### EXCERPT

=====

The Comstock took two things off Lake Tahoe: its timber, and its water. The timber went down the lumber flumes from Glenbrook & Spooner Summit; the water went up — over a mountain range, under its own pressure, in what was for a time the most audacious pipeline on earth. By the early 1870s the springs under Virginia City had failed, and the richest silver district in America was a desert town with nothing to drink. The fix, drawn up by a Prussian engineer named Hermann Schussler, was to reach across to the Sierra's east slope and simply carry the water home.

The obstacle was that a range stood in the way, and beyond it lay the deep trough of Washoe Valley. Schussler's answer was an inverted siphon: a riveted wrought-iron pipe that ran down one wall of the valley and back up the other, the water driven uphill by nothing but the weight of the water behind it. At the bottom of the dip the pressure passed eight hundred pounds per square inch — the highest-pressure pipeline in the world when it opened in 1873, double any before it. The pipe weighed seven hundred tons, held together by something like a million rivets, its iron shipped from Scotland and rolled in San Francisco. Men and mules laid the first seven miles across brutal country in about six weeks, and when the water reached Virginia City that August the town fired cannon and lit bonfires in the streets.

The source they finally tapped was Marlette Lake, a reservoir high in the Carson Range — first dammed in the 1860s for logging, then enlarged to feed the Comstock, its water sent through a flume and a four-thousand-foot tunnel bored clean through the mountain's spine. The remarkable part is that it never stopped. Nevada bought the whole system in 1963, and it still runs: Marlette water remains the only raw source for Virginia City, pushed through that same inverted siphon beneath the interstate and back up Washoe Valley, some of the original century-and-a-half-old pipe still in the ground. As one state engineer puts it, you don't go hunting for a leak in that line — at hundreds of pounds of pressure, it makes its own hole.

=====

### JOB 1
Summarize the Comstock water pipeline excerpt in two sentences.

Data on locating visible targets:
=====

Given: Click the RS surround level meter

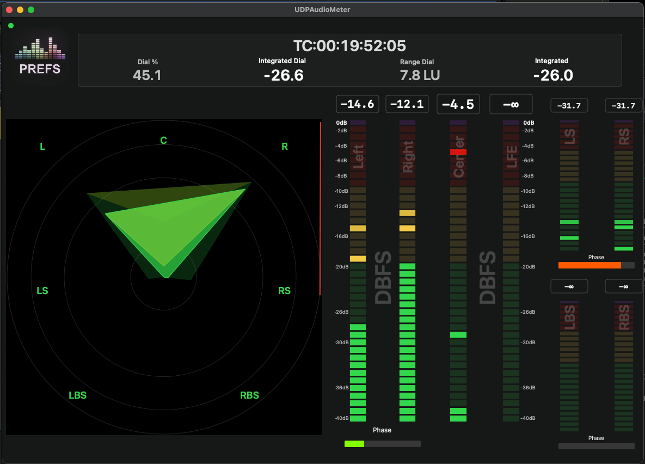Looking at the screenshot, I should click(624, 185).
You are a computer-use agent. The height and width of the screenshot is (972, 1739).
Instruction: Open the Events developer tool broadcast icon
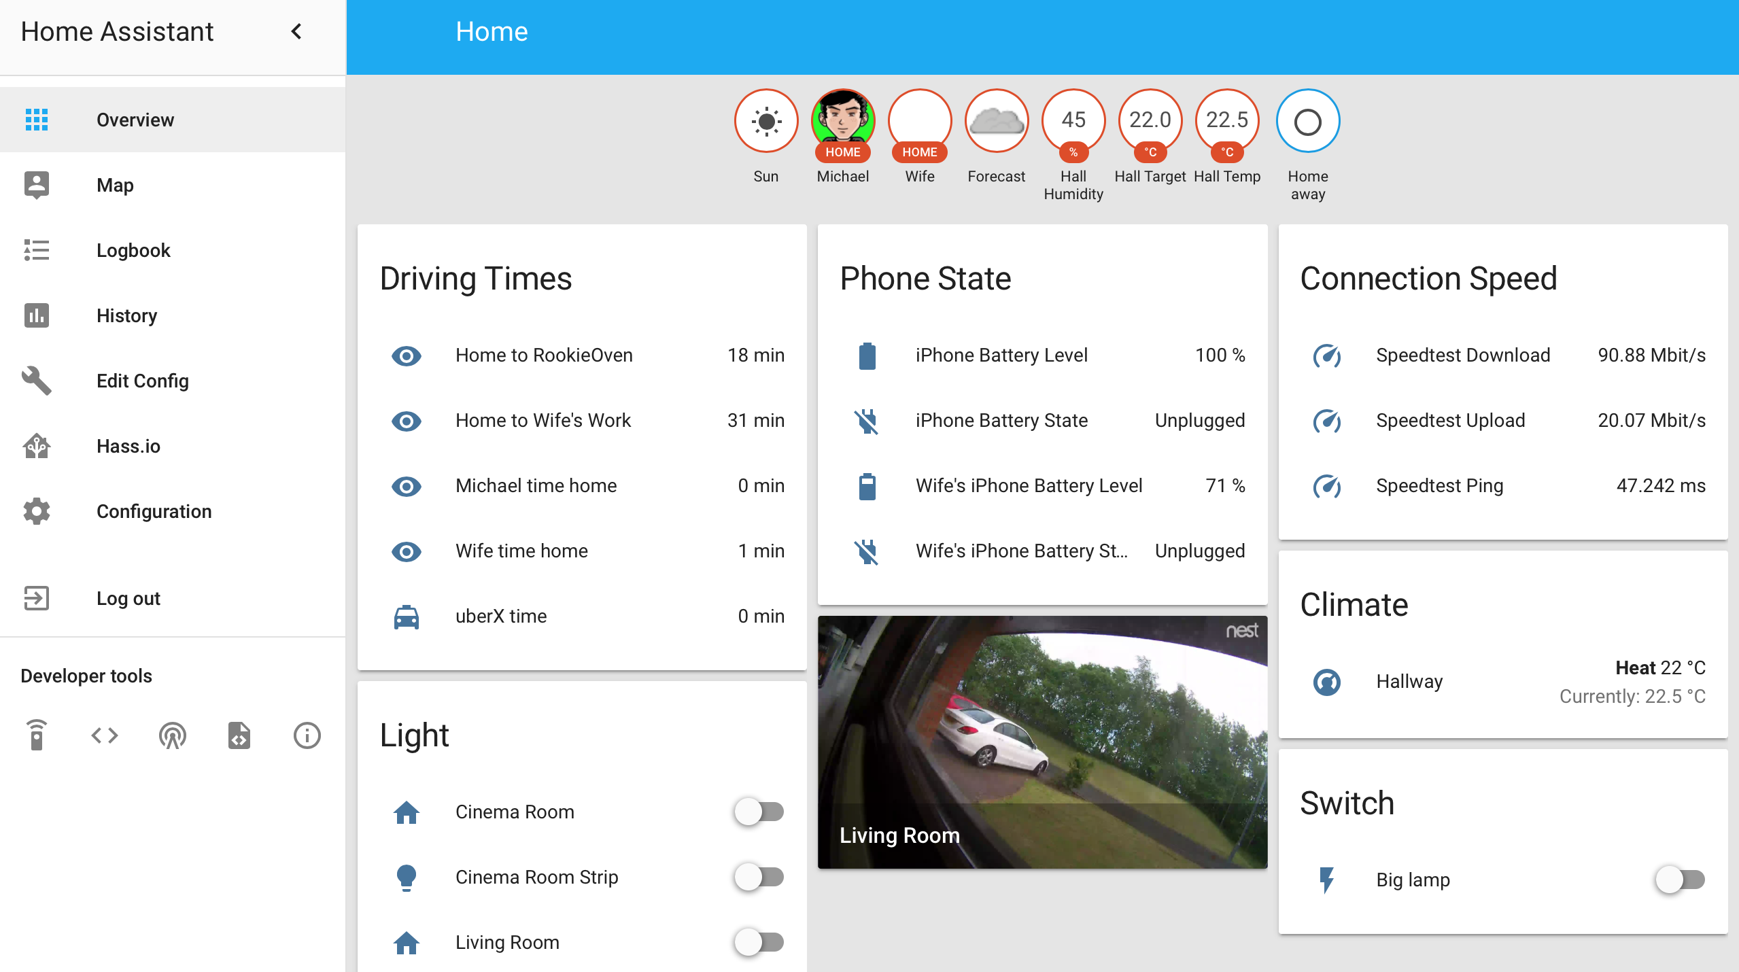(x=172, y=735)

=====

### JOB 2
Arrange the records from the line containing "You are a computer-use" through the end of the records as a two-column CSV with the columns request and answer, giving one row per request and putting each value in a single quoted field with line breaks turned into spaces. Leave the pictures out.

### FULL RESPONSE 1
By the early 1870s Virginia City's springs had failed, so the Prussian engineer Hermann Schussler built a riveted wrought-iron inverted siphon that carried water from the Sierra's east slope across Washoe Valley under its own pressure, which passed eight hundred pounds per square inch when it opened in 1873. Fed from Marlette Lake, the system was bought by Nevada in 1963 and still supplies Virginia City's only raw water, with some of the original pipe still in the ground.

### FULL RESPONSE 2
request,answer
"You are a computer-use agent. The height and width of the screenshot is (972, 1739). Instruction: Open the Events developer tool broadcast icon","(x=172, y=735)"